Yield Farming Strategies

Yield Farming Strategies

Nov 30, -0001

You can’t work with cryptocurrencies without running into a sea of buzzwords and jargon. DeFi, blockchain, AMM, smart contracts, staking, and liquidity pools, to name just a few.

And then we have yield farming - a term that’s taken the DeFi community by storm since 2020. But what does it all mean and, more importantly, how can you profit from it?

Of course, the main reason people enter the world of yield farming is to make money. That stands to reason. But if you don’t know what you’re doing, you’re more likely to get burned while savvier investors make their fortunes.

There’s no way around it; you need to learn how to navigate the tides of cryptocurrency to find that often-buried treasure trove.

Yield farming isn’t “money for nothing.” You do need to know what you’re doing if you expect to make any money at it, just as with any other form of investing.

It is, however, passive income so once you get things set up you’ll be able to enjoy the freedom of automated income.

It’s true; you may run your ship against the rocks - but on the other hand, you may sail into port with a hold full of crypto. In this report, you’ll increase your chances of being prosperous in this exciting new world.


Yield Farming Explained

In the simplest terms, yield farming is an investment strategy.

It involves lending or staking your cryptocurrency coins or tokens to get rewards in the form of a percentage of transaction fees or fixed or variable interest yields.

If you walk into a brick-and-mortar bank and take out a loan with fiat money, you’re expected to pay back that loan in a certain amount of time and to pay with interest.

The principle with cryptocurrency is the same, only there’s no actual money changing hands. It’s all virtual.

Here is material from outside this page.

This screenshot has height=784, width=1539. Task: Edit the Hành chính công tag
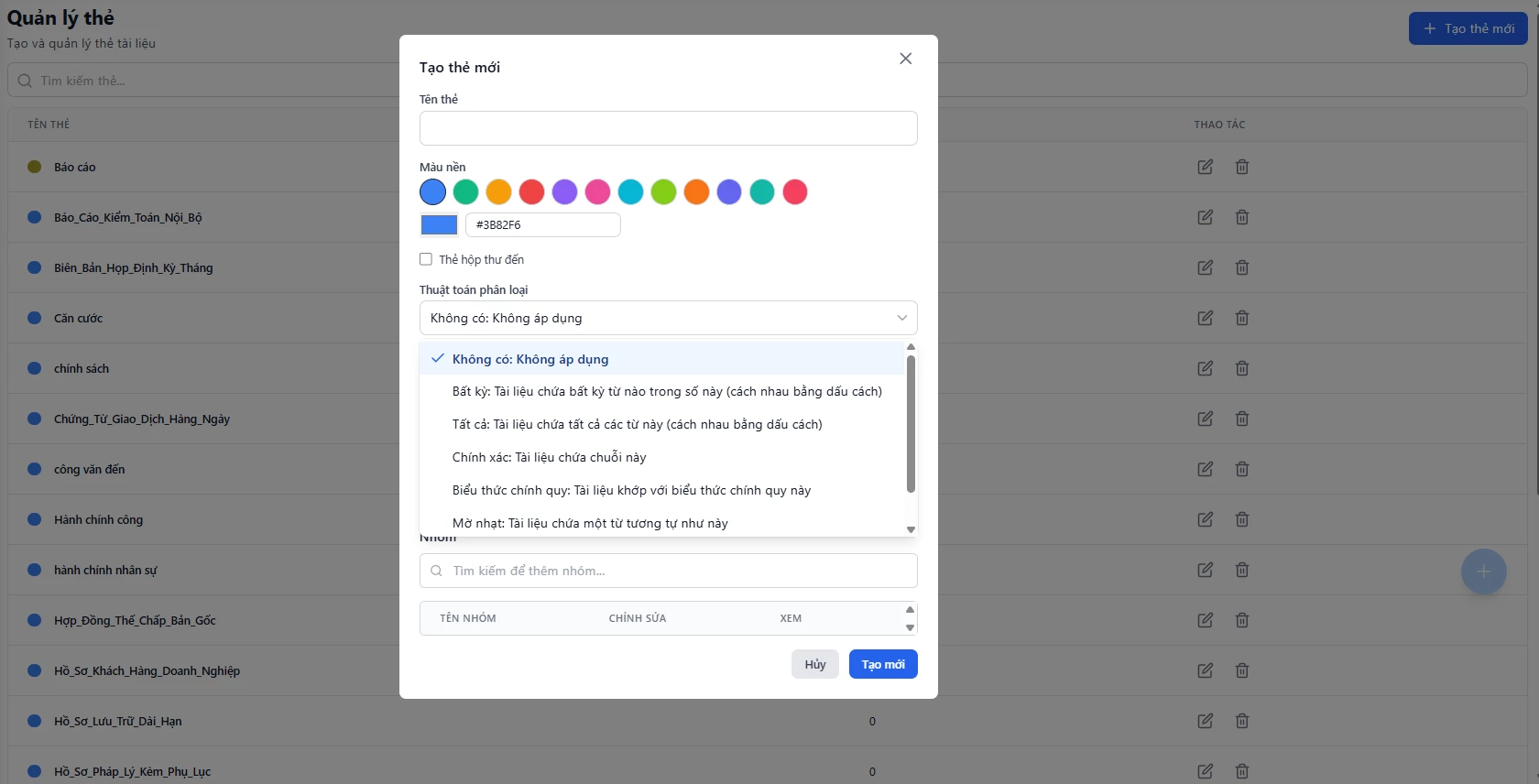click(1205, 519)
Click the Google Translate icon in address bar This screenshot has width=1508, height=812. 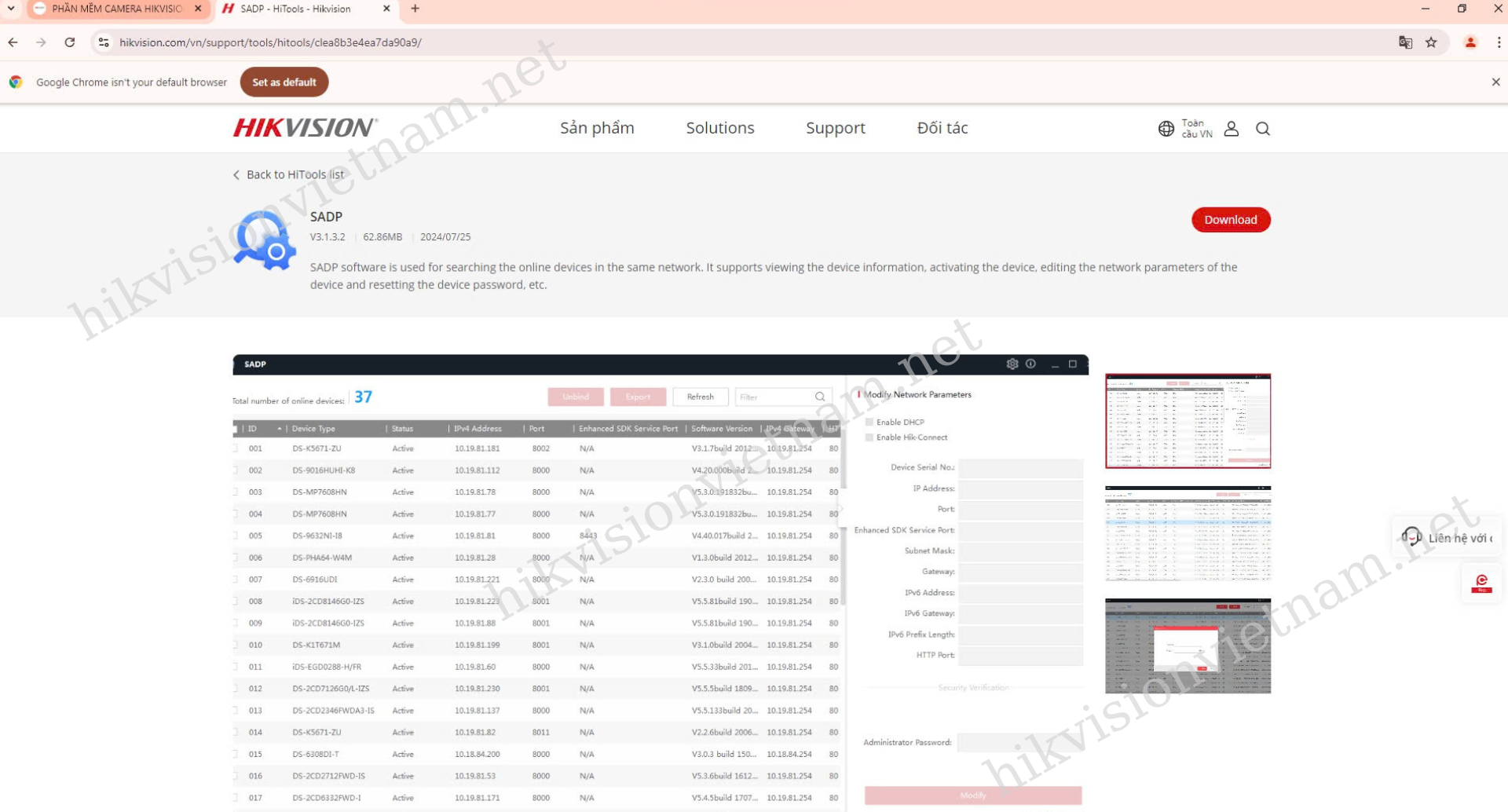1405,42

With yield farming, you will be the one providing what’s called a liquidity pool - the assets others will be borrowing at that interest rate we talked about.

This makes you the liquidity provider. Your yield will typically be paid out in crypto, although certain platforms reward you with governance tokens as well.

Yield farming is part of Decentralized Finance (DeFi), so there is no third-party intermediary overseeing these virtual loans.

Let’s think about that brick-and-mortar bank again. If someone wanted to trade dollars for euros, a real-world bank would act as an intermediary, finding a source of euros and the current price for such a transaction. It’s different in the crypto world.

When yield farming was first introduced, investors could stake stablecoins, which are cryptocurrencies pegged against reserved assets like the US Dollar, other digital assets, or exchange-traded commodities like gold.

Unlike digital assets like Bitcoin or Ethereum, which are volatile, stablecoins remain stable because they are pegged with real-world items. Examples include Tether (USDT), USD Coin (USDC), or Indonesian Rupiah Token (IDRT).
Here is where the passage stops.